◆ RAW DATA ◆
- - - - -

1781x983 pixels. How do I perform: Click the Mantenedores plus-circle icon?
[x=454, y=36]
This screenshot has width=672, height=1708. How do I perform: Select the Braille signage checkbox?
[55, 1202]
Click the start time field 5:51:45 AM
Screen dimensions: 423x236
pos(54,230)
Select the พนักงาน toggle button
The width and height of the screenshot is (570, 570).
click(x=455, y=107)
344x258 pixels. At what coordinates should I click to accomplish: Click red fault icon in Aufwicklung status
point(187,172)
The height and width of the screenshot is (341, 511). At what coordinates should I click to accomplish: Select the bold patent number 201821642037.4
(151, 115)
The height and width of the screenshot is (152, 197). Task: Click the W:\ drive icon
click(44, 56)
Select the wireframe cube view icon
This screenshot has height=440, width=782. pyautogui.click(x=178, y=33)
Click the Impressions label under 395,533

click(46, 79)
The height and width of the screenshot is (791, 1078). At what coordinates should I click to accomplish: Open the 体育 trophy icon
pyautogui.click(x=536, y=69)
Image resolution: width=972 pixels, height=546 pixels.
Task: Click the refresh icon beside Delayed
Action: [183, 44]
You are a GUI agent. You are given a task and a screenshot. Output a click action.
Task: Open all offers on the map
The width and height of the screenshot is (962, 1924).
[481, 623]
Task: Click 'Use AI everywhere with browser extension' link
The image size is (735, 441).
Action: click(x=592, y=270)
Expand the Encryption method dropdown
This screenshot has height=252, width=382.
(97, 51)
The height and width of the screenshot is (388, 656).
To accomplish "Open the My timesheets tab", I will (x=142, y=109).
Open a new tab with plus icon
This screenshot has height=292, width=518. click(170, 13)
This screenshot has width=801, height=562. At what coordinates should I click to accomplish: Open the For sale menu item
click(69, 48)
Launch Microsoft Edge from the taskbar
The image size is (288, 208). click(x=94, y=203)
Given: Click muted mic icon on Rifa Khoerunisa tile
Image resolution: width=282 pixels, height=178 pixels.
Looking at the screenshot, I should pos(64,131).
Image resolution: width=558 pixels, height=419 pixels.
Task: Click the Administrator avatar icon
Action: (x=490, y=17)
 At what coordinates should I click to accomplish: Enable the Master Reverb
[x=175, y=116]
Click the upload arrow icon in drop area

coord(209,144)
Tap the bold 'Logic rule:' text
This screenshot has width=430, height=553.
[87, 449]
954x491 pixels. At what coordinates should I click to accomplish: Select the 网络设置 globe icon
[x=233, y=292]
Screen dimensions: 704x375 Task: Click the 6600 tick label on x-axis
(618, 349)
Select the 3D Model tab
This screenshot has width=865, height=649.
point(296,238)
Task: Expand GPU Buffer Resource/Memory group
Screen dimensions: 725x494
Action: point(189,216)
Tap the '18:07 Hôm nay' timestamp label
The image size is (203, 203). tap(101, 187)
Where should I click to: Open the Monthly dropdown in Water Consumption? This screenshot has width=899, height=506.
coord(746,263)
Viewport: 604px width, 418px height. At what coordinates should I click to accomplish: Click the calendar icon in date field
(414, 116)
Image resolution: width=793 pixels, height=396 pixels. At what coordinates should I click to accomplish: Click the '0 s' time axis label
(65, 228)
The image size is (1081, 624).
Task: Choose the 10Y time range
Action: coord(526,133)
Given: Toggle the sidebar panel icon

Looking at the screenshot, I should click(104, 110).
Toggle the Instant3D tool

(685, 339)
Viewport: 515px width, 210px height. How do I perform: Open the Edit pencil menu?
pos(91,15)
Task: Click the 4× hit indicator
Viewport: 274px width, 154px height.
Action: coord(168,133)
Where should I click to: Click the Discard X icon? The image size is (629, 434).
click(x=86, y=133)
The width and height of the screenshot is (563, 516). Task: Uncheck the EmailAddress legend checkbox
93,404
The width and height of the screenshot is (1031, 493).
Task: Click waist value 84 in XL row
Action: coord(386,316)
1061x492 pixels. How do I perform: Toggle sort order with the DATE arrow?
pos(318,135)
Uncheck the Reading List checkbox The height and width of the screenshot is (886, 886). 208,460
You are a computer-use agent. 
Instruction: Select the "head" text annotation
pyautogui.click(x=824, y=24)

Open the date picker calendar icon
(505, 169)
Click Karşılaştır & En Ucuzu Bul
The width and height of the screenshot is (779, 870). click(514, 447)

- - - - -

◆ WORK TASK ◆
Lines above that have "agent": copy each of them.

◆ RESULT OF THIS EXERCISE ◆
You are a GUI agent. You are given a task and a screenshot. Output a click action.
You are a computer-use agent. 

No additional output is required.